Ellen Page, who recently confronted presidential candidate Ted Cruz on gay rights, told the Daily Beast this weekend she agreed that Kim Davis is not a martyr. Davis, the clerk who refused to issue marriage certificates to same-sex couples, claimed that part of her job was not consistent with her religious beliefs.
When the Beast told Page of the argument that Davis was akin to George Wallace blocking African-American children from attending school, the star of the new film Freeheld agreed.
“Yes! The same religious liberty arguments have been used to discriminate with regards to gender and race. It’s not new. That being said, has religion been used for propelling beautiful movements? Of course. But this is not new, and it’s destructive, and it’s sad.”
Page told the Beast that her encounter with Cruz went as predicted.

**Data for review:**
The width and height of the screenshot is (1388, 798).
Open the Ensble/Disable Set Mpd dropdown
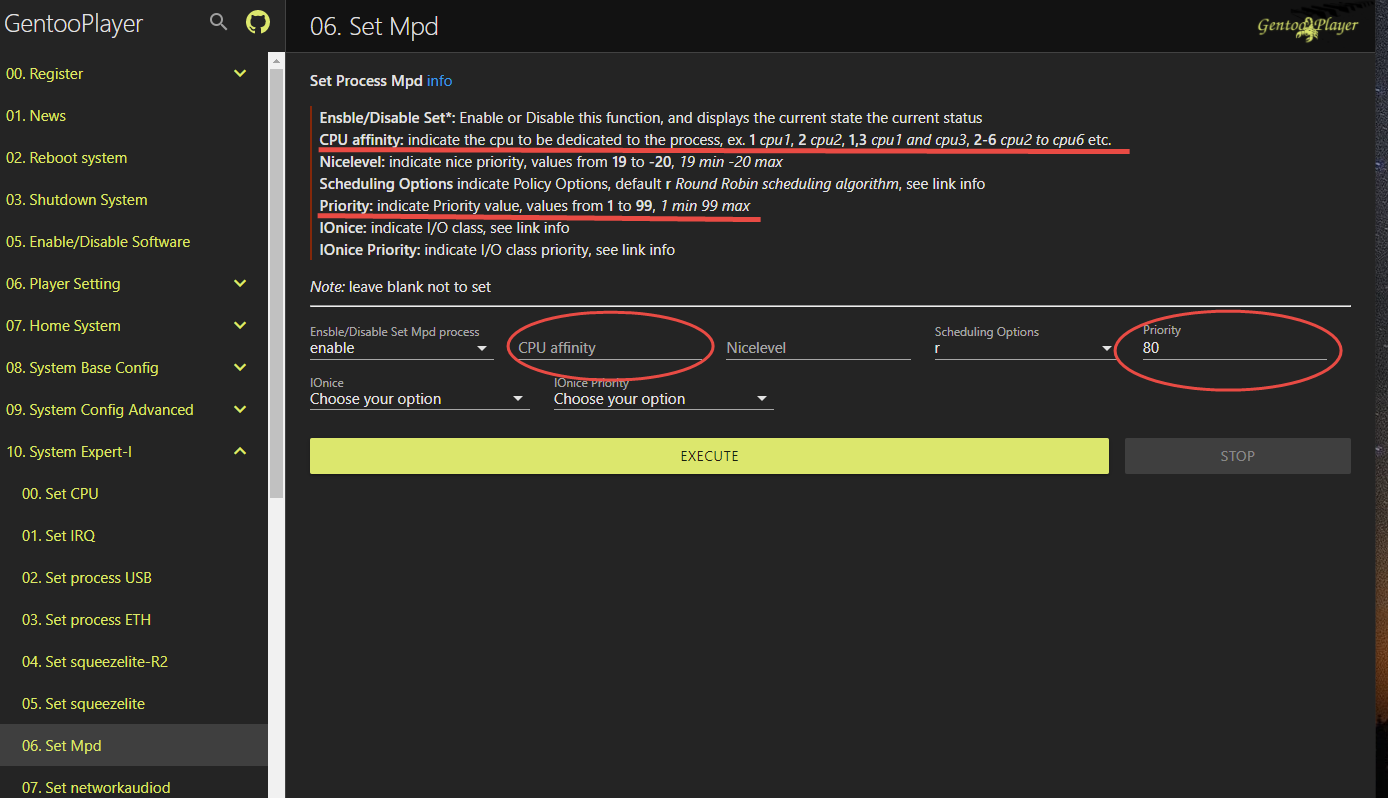click(x=400, y=348)
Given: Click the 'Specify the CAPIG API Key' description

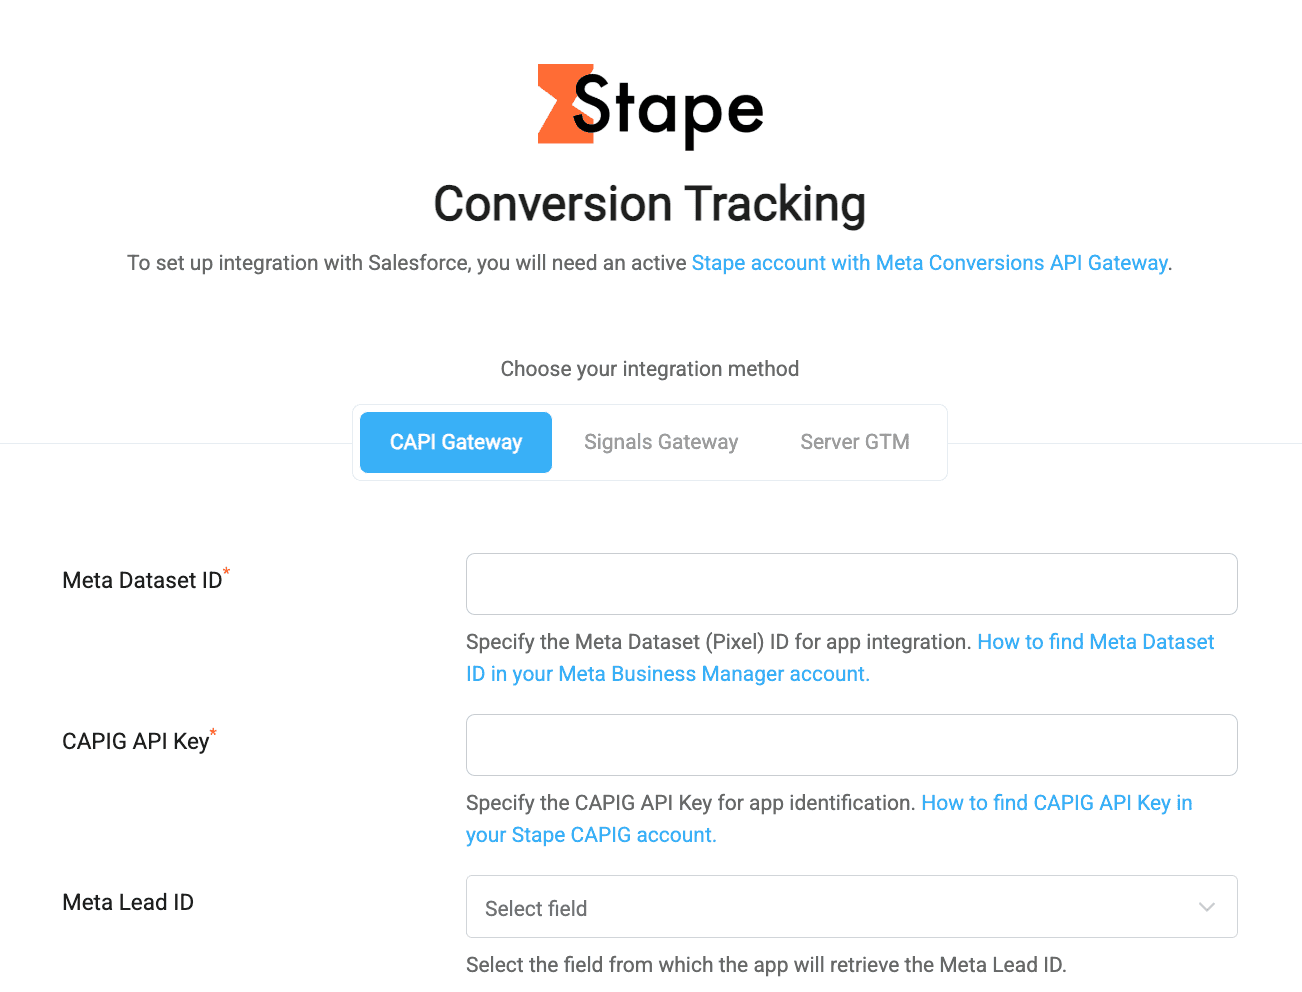Looking at the screenshot, I should [x=690, y=803].
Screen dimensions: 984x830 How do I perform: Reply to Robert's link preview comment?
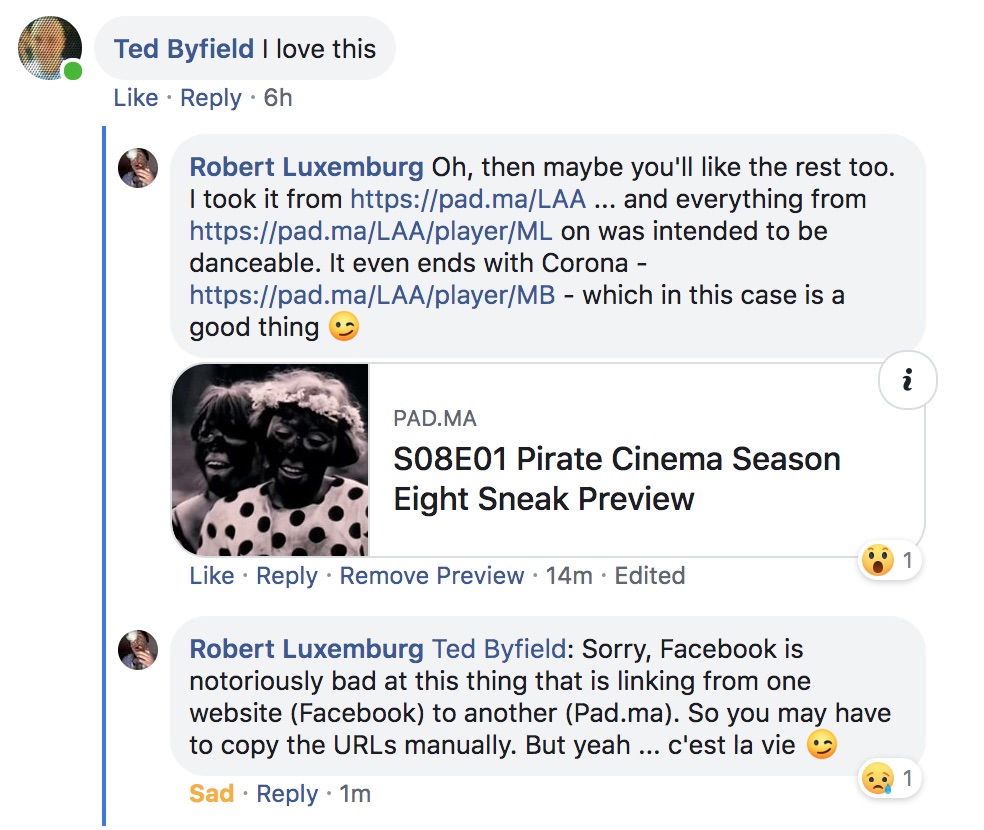pyautogui.click(x=287, y=576)
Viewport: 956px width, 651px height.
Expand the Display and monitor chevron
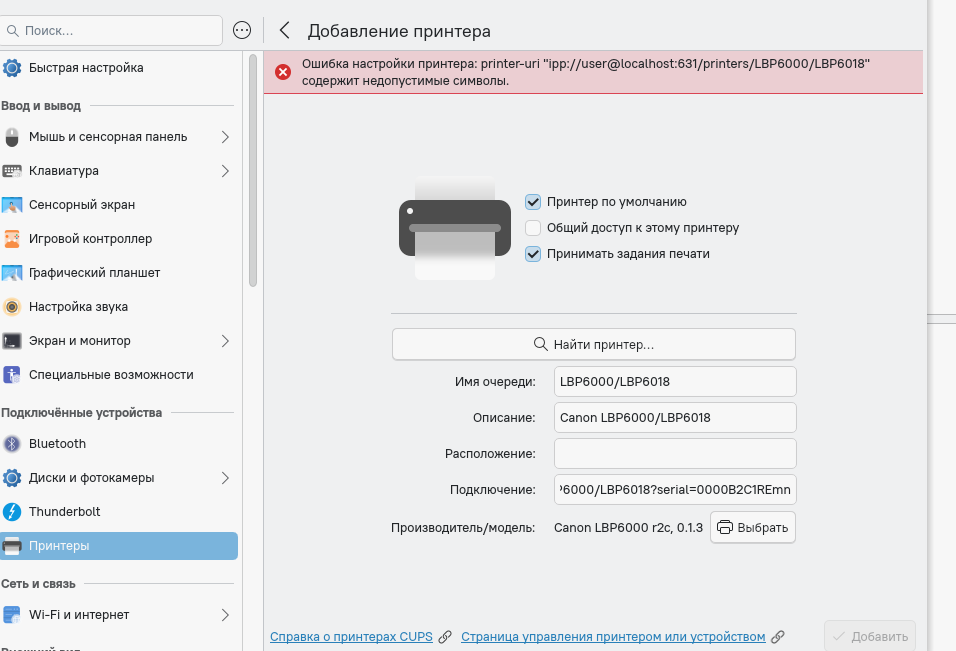tap(225, 341)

**Task instructions:**
(1) In the text about Ellen Page and Kim Davis, what new film is Page described as starring in?
(2) Carry on the article about Ellen Page and Kim Davis, picking up after its final sentence.

**Answers for each item:**
(1) Freeheld

(2)
“Here’s the thing: I’ve seen multiple videos and read multiple quotes of Ted Cruz discussing gay issues, as well as Mike Huckabee, and it goes exactly as you’d expect. They don’t answer the question.”
She went on to say that most young Republican constituents are in favor of gay rights.
In Freeheld, Page plays the partner of a New Jersey cop who is diagnosed with terminal cancer. The cop, played by Julianne Moore, has to fight to get benefits for Page’s character. The film is based on a true story.
In addition to Freeheld, Page was at the Toronto International Film Festival this weekend to promote the film Into the Forest, which she also produced. She co-stars with Evan Rachel Wood in the story of two sisters who must survive after the collapse of the North American power grid.
Page told the Globe and Mail that she read the novel upon which Into the Forest is based. It coincided with her own experimentation with a new kind of off-the-grid living.
“I went to Oregon and had the lovely opportunity to stay on an ecovillage for a month, and take a permaculture design and ecovillage development course. That was just a huge part of my life at that time. I’d gone through a lot of transition, in regards to being an anonymous person to not an anonymous person. There was, you know, a desire to explore other things, probably to feel really connected and grounded.”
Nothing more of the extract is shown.